Experiance with scraping data from websites

Table of Contents

One of the projects I’m working on has recently reached over 30k organic search clicks in the last month. The website is a service that scraps data from differnt websites, reformats it and displays it in a different way to the users.

In this article, I will talk about one of the challenges I faced when I built this website.

JavaScript uglification and obfuscation are techniques used to transform code into a more compact and less readable form.

Uglification refers to the process of removing unnecessary characters from the source code without changing its functionality, primarily to reduce file size and improve load times. This includes stripping out whitespace, shortening variable names, and eliminating comments.

Obfuscation, on the other hand, goes a step further by making the code intentionally difficult to understand to protect intellectual property and prevent reverse engineering. This involves complex renaming of variables and functions, altering the control flow, and embedding confusing patterns.
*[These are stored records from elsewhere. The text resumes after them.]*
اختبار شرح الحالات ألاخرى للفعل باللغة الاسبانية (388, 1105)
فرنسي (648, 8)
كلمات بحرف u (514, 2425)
While these techniques can be beneficial for performance and security, they pose significant challenges for developers who need to maintain or update the code, necessitating the use of deuglification tools and practices to restore readability and manageability.

My website relies heavily on data extracted from other websites. While some of these sites offer free APIs that I can use to retrieve the necessary data, others do not provide public APIs and even implement additional protections against scraping. This is where the challenge and excitement of deuglifying website code and scraping their data come into play. By deciphering and cleaning up the obfuscated and minified JavaScript code, I can navigate through the protective layers, allowing me to access and utilize the data effectively.

What makes data scraping from other websites feasible is that web application code is always sent to the client side and rendered in the browser. This means developers cannot completely hide their code or compile it into unreadable binary form—at least not until WebAssembly WASM becomes more widespread. Since JavaScript is interpreted, it remains accessible and understandable, allowing me to analyze the original behavior of the code and effectively scrape the website.

Deuglifying JavaScript code can be approached in several ways. One common method used by websites is employing a simple JavaScript uglify library like UglifyJS to obfuscate their code during the build process. For websites utilizing such libraries, understanding the uglified code becomes manageable with the help of various DevTools features. These include debugging the code and tracing the initiators of XHR requests, which allow developers to reverse-engineer and comprehend the obfuscated JavaScript.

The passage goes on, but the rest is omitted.